Causation verticale ou immanente
Dieu est la cause des essences des choses ; c’est ce que Yovel appelle la causation verticale ou immanente :
« De la nécessité de la nature divine doivent découler une infinité de choses infiniment modifiées, c’est-à-dire tout ce qui peut tomber sous une intelligence infinie. » (Eth I, 16)
Et
« Dieu n’est pas seulement la cause efficiente de l’existence des choses, mais aussi de leur essence. » (Eth I, 25)
Qui découle de la proposition 16 :
« Scolie : Cela résulte plus clairement encore de la Propos. 16, par laquelle, la nature divine étant donnée, l’essence des choses, aussi bien que leur existence, doit s’en conclure nécessairement, et pour le dire d’un seul mot, au sens où Dieu est appelé cause de soi, il doit être appelé cause de tout le reste, ce qui d’ailleurs va ressortir avec la dernière clarté du corollaire suivant. »
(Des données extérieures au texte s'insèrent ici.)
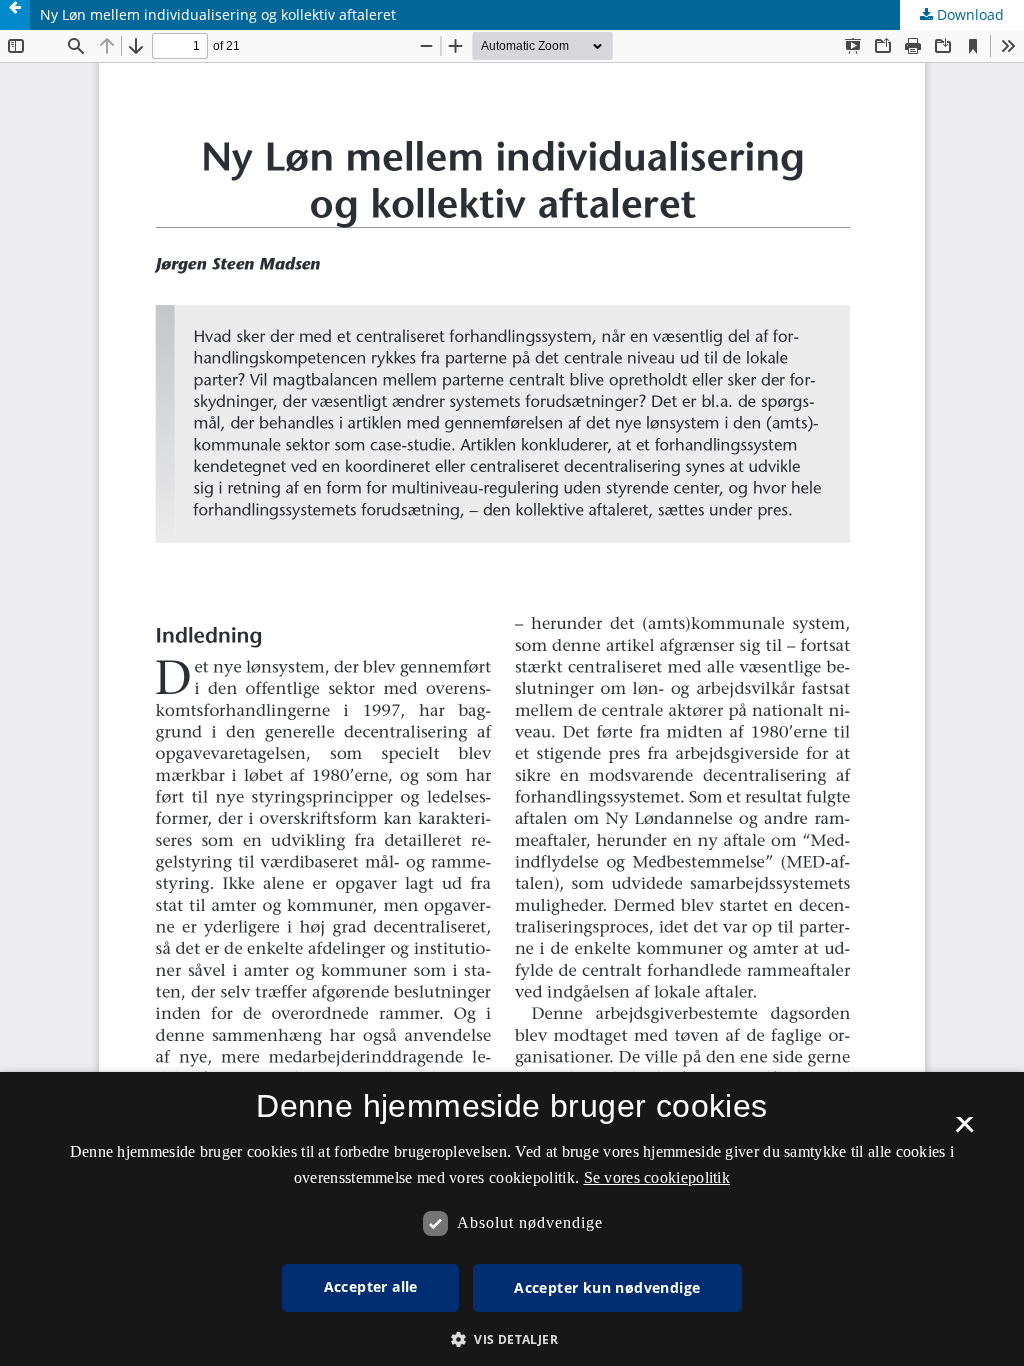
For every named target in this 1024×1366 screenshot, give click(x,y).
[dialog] (512, 1219)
Causation horizontale ou transitive
Dieu est aussi cause de l’existence des choses finies, mais alors comme produit d’autres choses finies dans une interminable chaîne de causation externe. « C’est là la ligne « horizontale » qui exprime l’univers du point de vue du mécanisme et de la finitude. » :
« Tout objet individuel, toute chose, quelle qu’elle soit, qui est finie et a une existence déterminée, ne peut exister ni être déterminée à agir si elle n’est déterminée à l’existence et à l’action par une cause, laquelle est aussi finie et a une existence déterminée, et cette cause elle-même ne peut exister ni être déterminée à agir que par une cause nouvelle, finie comme les autres et déterminée comme elles à l’existence et à l’action ; et ainsi à l’infini. » (Eth I, 28)
C’est la causation horizontale ou transitive.